● SUPPLIED ENTRIES:
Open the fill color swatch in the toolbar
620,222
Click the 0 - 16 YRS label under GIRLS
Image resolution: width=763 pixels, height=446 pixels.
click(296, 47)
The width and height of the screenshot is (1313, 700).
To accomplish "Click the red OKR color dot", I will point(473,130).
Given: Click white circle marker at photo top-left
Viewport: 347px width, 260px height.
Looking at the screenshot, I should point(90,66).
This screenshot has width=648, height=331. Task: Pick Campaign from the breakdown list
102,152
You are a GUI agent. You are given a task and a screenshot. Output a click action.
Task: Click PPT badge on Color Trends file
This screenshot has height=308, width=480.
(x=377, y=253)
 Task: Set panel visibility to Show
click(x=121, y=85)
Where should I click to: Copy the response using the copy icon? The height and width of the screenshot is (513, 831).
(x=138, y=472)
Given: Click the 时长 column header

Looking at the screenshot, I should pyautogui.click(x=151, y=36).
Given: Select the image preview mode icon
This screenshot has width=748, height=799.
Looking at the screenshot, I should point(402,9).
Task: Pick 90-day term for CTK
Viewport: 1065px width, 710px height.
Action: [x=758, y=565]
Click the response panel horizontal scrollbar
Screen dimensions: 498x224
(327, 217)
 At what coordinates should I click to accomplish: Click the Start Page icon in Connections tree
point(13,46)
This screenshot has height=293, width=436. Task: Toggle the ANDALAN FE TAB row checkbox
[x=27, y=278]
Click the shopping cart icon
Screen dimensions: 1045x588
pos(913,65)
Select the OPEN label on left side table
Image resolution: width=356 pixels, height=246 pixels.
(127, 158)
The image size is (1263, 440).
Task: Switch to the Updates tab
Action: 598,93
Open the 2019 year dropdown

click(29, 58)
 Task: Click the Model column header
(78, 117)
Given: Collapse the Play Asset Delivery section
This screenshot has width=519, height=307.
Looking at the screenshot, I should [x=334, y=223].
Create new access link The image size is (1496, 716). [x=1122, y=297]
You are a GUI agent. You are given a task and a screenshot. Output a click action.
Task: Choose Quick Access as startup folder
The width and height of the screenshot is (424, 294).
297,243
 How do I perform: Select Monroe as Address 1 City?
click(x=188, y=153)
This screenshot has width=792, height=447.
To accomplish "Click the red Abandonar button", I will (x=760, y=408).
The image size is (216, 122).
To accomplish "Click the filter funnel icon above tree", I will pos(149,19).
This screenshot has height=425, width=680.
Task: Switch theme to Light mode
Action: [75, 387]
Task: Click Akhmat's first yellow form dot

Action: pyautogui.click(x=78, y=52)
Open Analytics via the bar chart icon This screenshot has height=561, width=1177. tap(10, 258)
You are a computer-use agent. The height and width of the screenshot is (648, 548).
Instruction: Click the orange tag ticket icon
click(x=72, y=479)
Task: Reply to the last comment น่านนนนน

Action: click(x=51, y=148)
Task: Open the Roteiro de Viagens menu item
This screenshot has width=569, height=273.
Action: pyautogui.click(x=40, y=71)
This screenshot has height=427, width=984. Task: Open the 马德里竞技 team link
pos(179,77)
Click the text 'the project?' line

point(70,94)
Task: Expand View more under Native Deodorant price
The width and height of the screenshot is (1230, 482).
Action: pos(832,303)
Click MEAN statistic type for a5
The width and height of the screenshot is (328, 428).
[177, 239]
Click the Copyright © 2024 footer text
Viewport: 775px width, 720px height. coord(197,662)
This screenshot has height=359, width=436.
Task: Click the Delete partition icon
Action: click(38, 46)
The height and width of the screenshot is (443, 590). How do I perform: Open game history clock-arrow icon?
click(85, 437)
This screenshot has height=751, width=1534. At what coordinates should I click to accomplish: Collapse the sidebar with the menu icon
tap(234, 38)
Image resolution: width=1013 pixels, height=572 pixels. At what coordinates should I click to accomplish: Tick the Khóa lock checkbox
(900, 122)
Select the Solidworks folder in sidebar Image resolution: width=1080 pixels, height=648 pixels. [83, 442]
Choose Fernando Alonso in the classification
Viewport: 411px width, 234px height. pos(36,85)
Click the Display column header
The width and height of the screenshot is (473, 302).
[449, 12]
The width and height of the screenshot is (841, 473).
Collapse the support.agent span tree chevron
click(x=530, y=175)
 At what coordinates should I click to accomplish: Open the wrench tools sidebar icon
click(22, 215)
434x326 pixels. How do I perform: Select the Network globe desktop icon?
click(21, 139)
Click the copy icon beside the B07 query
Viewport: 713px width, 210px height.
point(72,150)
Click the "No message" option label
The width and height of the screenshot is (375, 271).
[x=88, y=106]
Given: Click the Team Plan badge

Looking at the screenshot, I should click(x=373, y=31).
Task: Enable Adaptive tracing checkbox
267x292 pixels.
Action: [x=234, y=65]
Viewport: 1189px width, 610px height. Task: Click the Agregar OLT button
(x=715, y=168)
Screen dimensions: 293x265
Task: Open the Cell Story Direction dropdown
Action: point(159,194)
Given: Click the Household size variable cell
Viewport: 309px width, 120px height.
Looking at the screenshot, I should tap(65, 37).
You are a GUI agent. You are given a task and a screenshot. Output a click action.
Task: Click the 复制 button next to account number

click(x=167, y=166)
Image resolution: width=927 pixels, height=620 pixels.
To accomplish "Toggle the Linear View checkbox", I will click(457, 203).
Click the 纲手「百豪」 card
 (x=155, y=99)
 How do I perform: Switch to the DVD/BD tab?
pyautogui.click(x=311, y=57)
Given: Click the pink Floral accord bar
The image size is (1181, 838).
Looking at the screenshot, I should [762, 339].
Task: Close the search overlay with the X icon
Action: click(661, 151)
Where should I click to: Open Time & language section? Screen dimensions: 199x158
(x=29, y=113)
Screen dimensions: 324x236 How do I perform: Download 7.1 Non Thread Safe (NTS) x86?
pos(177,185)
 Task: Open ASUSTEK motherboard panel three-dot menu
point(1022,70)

● INSTRUCTIONS FOR THE TASK:
Your answer must be every record above, repeated exactly.

● RESPONSE BELOW:
Open the fill color swatch in the toolbar
620,222
Click the 0 - 16 YRS label under GIRLS
Image resolution: width=763 pixels, height=446 pixels.
click(296, 47)
The width and height of the screenshot is (1313, 700).
To accomplish "Click the red OKR color dot", I will point(473,130).
Given: Click white circle marker at photo top-left
Viewport: 347px width, 260px height.
Looking at the screenshot, I should point(90,66).
This screenshot has width=648, height=331. Task: Pick Campaign from the breakdown list
102,152
You are a GUI agent. You are given a task and a screenshot. Output a click action.
Task: Click PPT badge on Color Trends file
This screenshot has height=308, width=480.
(x=377, y=253)
 Task: Set panel visibility to Show
click(x=121, y=85)
Where should I click to: Copy the response using the copy icon? The height and width of the screenshot is (513, 831).
(x=138, y=472)
Given: Click the 时长 column header

Looking at the screenshot, I should pyautogui.click(x=151, y=36).
Given: Select the image preview mode icon
This screenshot has width=748, height=799.
Looking at the screenshot, I should point(402,9).
Task: Pick 90-day term for CTK
Viewport: 1065px width, 710px height.
Action: [x=758, y=565]
Click the response panel horizontal scrollbar
Screen dimensions: 498x224
(327, 217)
 At what coordinates should I click to accomplish: Click the Start Page icon in Connections tree
point(13,46)
This screenshot has height=293, width=436. Task: Toggle the ANDALAN FE TAB row checkbox
[x=27, y=278]
Click the shopping cart icon
Screen dimensions: 1045x588
pos(913,65)
Select the OPEN label on left side table
Image resolution: width=356 pixels, height=246 pixels.
(127, 158)
The image size is (1263, 440).
Task: Switch to the Updates tab
Action: 598,93
Open the 2019 year dropdown

click(29, 58)
 Task: Click the Model column header
(78, 117)
Given: Collapse the Play Asset Delivery section
This screenshot has width=519, height=307.
Looking at the screenshot, I should [x=334, y=223].
Create new access link The image size is (1496, 716). [x=1122, y=297]
You are a GUI agent. You are given a task and a screenshot. Output a click action.
Task: Choose Quick Access as startup folder
The width and height of the screenshot is (424, 294).
297,243
 How do I perform: Select Monroe as Address 1 City?
click(x=188, y=153)
This screenshot has width=792, height=447.
To accomplish "Click the red Abandonar button", I will (x=760, y=408).
The image size is (216, 122).
To accomplish "Click the filter funnel icon above tree", I will pos(149,19).
This screenshot has height=425, width=680.
Task: Switch theme to Light mode
Action: [75, 387]
Task: Click Akhmat's first yellow form dot

Action: pyautogui.click(x=78, y=52)
Open Analytics via the bar chart icon This screenshot has height=561, width=1177. tap(10, 258)
You are a computer-use agent. The height and width of the screenshot is (648, 548).
Instruction: Click the orange tag ticket icon
click(x=72, y=479)
Task: Reply to the last comment น่านนนนน

Action: click(x=51, y=148)
Task: Open the Roteiro de Viagens menu item
This screenshot has width=569, height=273.
Action: pyautogui.click(x=40, y=71)
This screenshot has height=427, width=984. Task: Open the 马德里竞技 team link
pos(179,77)
Click the text 'the project?' line

point(70,94)
Task: Expand View more under Native Deodorant price
The width and height of the screenshot is (1230, 482).
Action: pos(832,303)
Click MEAN statistic type for a5
The width and height of the screenshot is (328, 428).
[177, 239]
Click the Copyright © 2024 footer text
Viewport: 775px width, 720px height. coord(197,662)
This screenshot has height=359, width=436.
Task: Click the Delete partition icon
Action: click(38, 46)
The height and width of the screenshot is (443, 590). How do I perform: Open game history clock-arrow icon?
click(85, 437)
This screenshot has height=751, width=1534. At what coordinates should I click to accomplish: Collapse the sidebar with the menu icon
tap(234, 38)
Image resolution: width=1013 pixels, height=572 pixels. At what coordinates should I click to accomplish: Tick the Khóa lock checkbox
(900, 122)
Select the Solidworks folder in sidebar Image resolution: width=1080 pixels, height=648 pixels. [83, 442]
Choose Fernando Alonso in the classification
Viewport: 411px width, 234px height. pos(36,85)
Click the Display column header
The width and height of the screenshot is (473, 302).
[449, 12]
The width and height of the screenshot is (841, 473).
Collapse the support.agent span tree chevron
click(x=530, y=175)
 At what coordinates should I click to accomplish: Open the wrench tools sidebar icon
click(22, 215)
434x326 pixels. How do I perform: Select the Network globe desktop icon?
click(21, 139)
Click the copy icon beside the B07 query
Viewport: 713px width, 210px height.
point(72,150)
Click the "No message" option label
The width and height of the screenshot is (375, 271).
[x=88, y=106]
Given: Click the Team Plan badge

Looking at the screenshot, I should click(x=373, y=31).
Task: Enable Adaptive tracing checkbox
267x292 pixels.
Action: [x=234, y=65]
Viewport: 1189px width, 610px height. Task: Click the Agregar OLT button
(x=715, y=168)
Screen dimensions: 293x265
Task: Open the Cell Story Direction dropdown
Action: point(159,194)
Given: Click the Household size variable cell
Viewport: 309px width, 120px height.
Looking at the screenshot, I should tap(65, 37).
You are a GUI agent. You are given a task and a screenshot. Output a click action.
Task: Click the 复制 button next to account number

click(x=167, y=166)
Image resolution: width=927 pixels, height=620 pixels.
To accomplish "Toggle the Linear View checkbox", I will click(457, 203).
Click the 纲手「百豪」 card
 (x=155, y=99)
 How do I perform: Switch to the DVD/BD tab?
pyautogui.click(x=311, y=57)
Given: Click the pink Floral accord bar
The image size is (1181, 838).
Looking at the screenshot, I should [762, 339].
Task: Close the search overlay with the X icon
Action: click(661, 151)
Where should I click to: Open Time & language section? Screen dimensions: 199x158
(x=29, y=113)
Screen dimensions: 324x236 How do I perform: Download 7.1 Non Thread Safe (NTS) x86?
pos(177,185)
 Task: Open ASUSTEK motherboard panel three-dot menu
point(1022,70)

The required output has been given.